The de minimus doctrine is applicable in this case and will bar recovery where an employee has only spent insubstantial and insignificant periods of time in preliminary activities. “It is only when an employee is required to give up a substantial measure of his time and effort that compensable working time is involved.” Anderson v. Mt. Clemens Pottery Co., 328 U.S. 680, 692, 66 S.Ct. 1187, 1194, 90 L.Ed. 1515 (1946). Thus, in order to clear the de mini-mus hurdle, an employee must first perform some significant type of work or expend some significant effort on a task. Additionally, the employee must spend a substantial amount of time on the task. In reference to what constitutes a substantial amount of time, the United States Court of Claims held recently that work time, which consisted of 10 minutes or less per day is considered de minimus. Baylor v. United States, supra at 353, 365-66.
Therefore, the plaintiffs, in order to recover in this case, must show that they performed some significant work such as guarding prisoners or moving bulky or significant amounts of mail or packages. Clearly, the mere carrying of a letter or a small package in the context of this case is not, of itself, a significant task. In addition, the work must involve a substantial period of time of at least 10 minutes or more. For example, the lifting of a letter or package onto the boat would not normally involve the requisite amount of time. Thus, the claims of those plaintiffs, who did not perform some significant work of at least 10 minutes duration, must fail under the de minimus doctrine.
If, however, certain plaintiffs can show that they performed some significant work while traveling; that the work was officially ordered or approved; and that the time involved was sufficient to clear the de minimus standard, then recovery may be possible for those plaintiffs.

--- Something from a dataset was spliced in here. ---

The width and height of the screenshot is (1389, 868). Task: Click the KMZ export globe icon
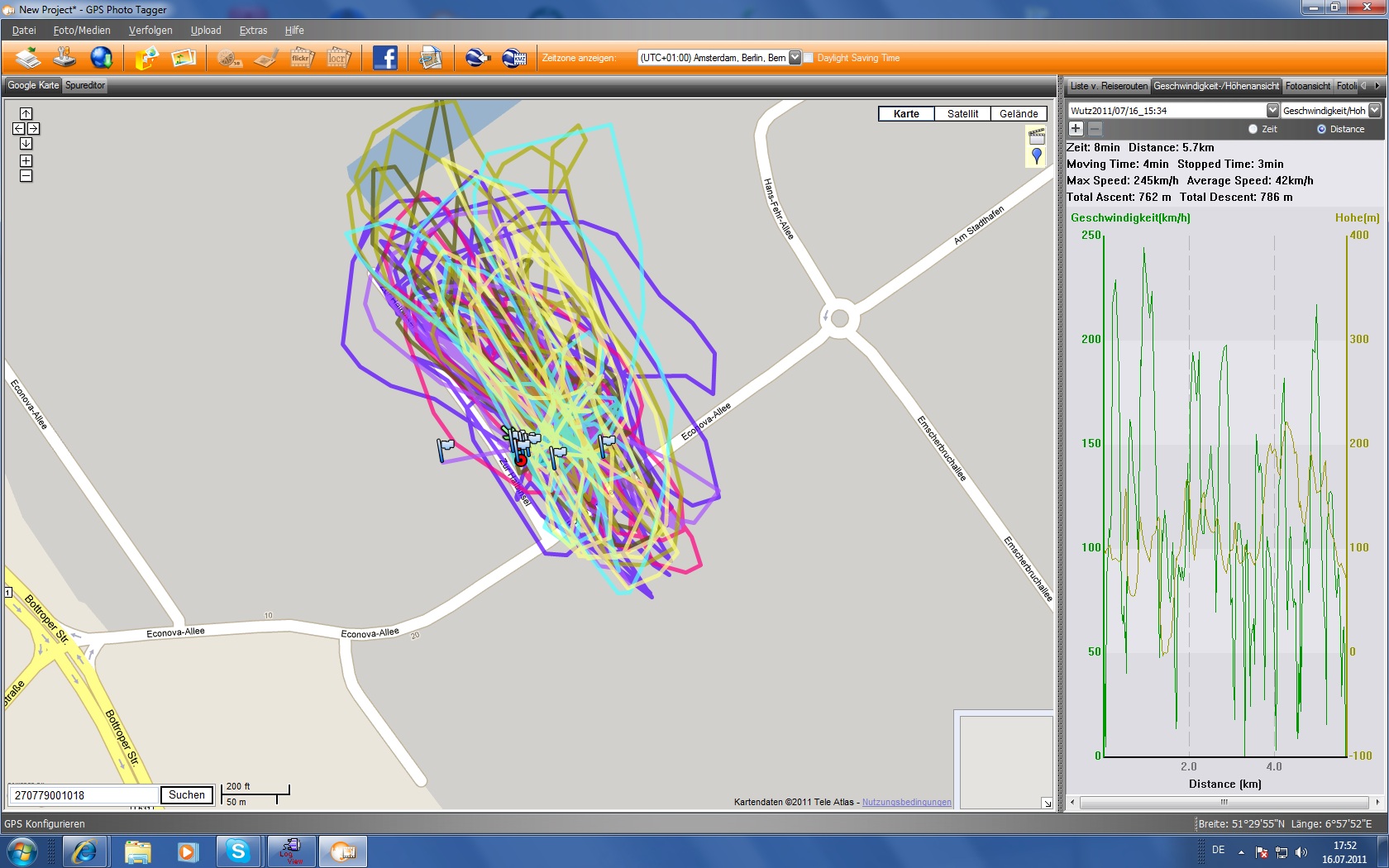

Although the defendant has also asserted the affirmative defense of laches, this defense is not applicable in the context and posture of this case. See Brandon v. United States, Ct.Cl., 652 F.2d 69 (1981); Murphy v. United States, Ct.Cl. No. 601-77 (order entered January 23, 1980).
CONCLUSION
For the foregoing reasons, defendant’s motion for summary judgment is granted
. The parties have not raised or relied on the Fair Labor Standards Act, 29 U.S.C. § 201, et seq. (1976). Accordingly, the court has not addressed the issue.
. There appears to be some confusion on the part of both parties as to whether 5 U.S.C. § 5542(b)(2)(B) is applicable in this case. The pertinent parts of 5 U.S.C. § 5542(b) reads as follows:
“(b) For the purpose of this subchapter— ******
“(2) time spent in a travel status away from the official-duty station of an employee is not hours of employment unless— ******
“(B) the travel (i) involves the performance of work while traveling, (ii) is incident to travel that involves the performance of work while traveling, (iii) is carried out under arduous conditions, or (iv) results from an event which could not be scheduled or controlled administratively.”
It appears clear, however, that the provisions of 5 U.S.C. § 5542(b)(2)(B) (1976) are not applicable in this case because the plaintiffs are traveling to and from their official duty stations, and they are not in a travel status away from their official duty stations. Even if these provisions are considered applicable to the plaintiffs’ case, however, they would not recover since they cannot bring themselves within any one of the four exceptions that would allow recovery herein.